GIVEN REQUEST
Write out the following lines exactly as they appear, leaving the pictures out of your answer.

(Pointing records for text and page elements)
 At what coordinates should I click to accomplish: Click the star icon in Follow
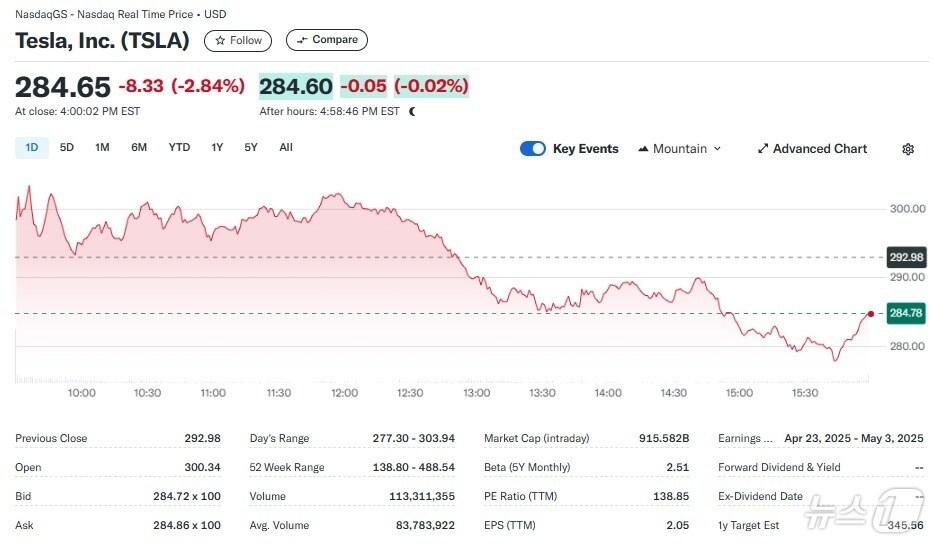(220, 41)
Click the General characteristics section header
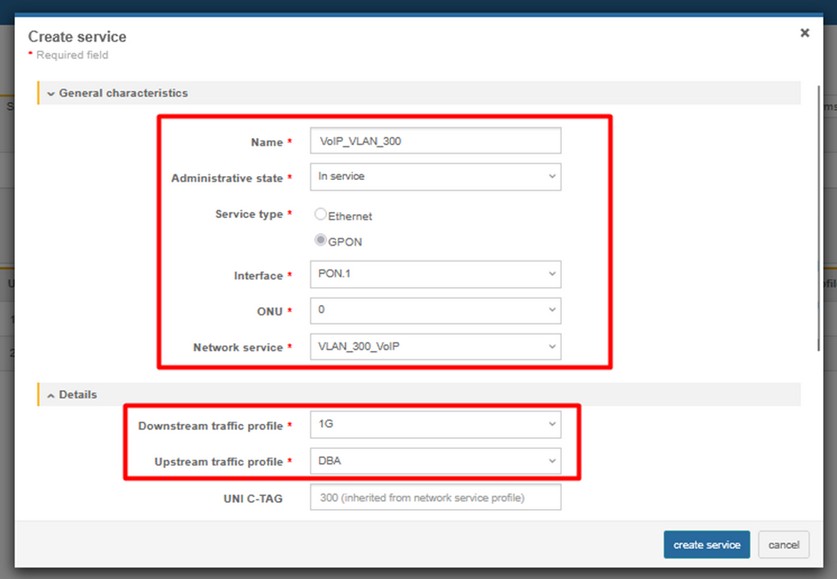The height and width of the screenshot is (579, 837). click(123, 93)
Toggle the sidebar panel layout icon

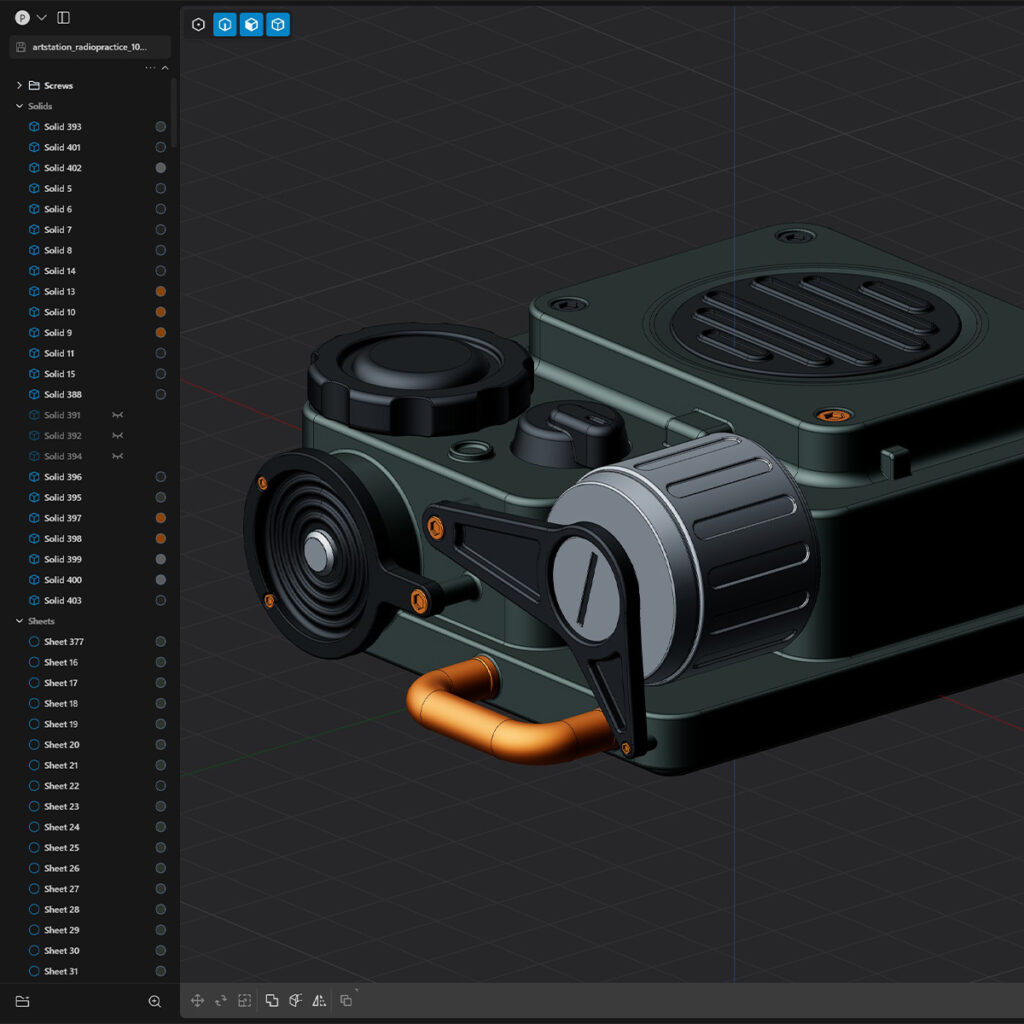pyautogui.click(x=63, y=17)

ANSWER BELOW
 At what coordinates should I click to accomplish: Click the star icon in Follow
(220, 41)
Click the General characteristics section header
The height and width of the screenshot is (579, 837). click(123, 93)
Toggle the sidebar panel layout icon

pyautogui.click(x=63, y=17)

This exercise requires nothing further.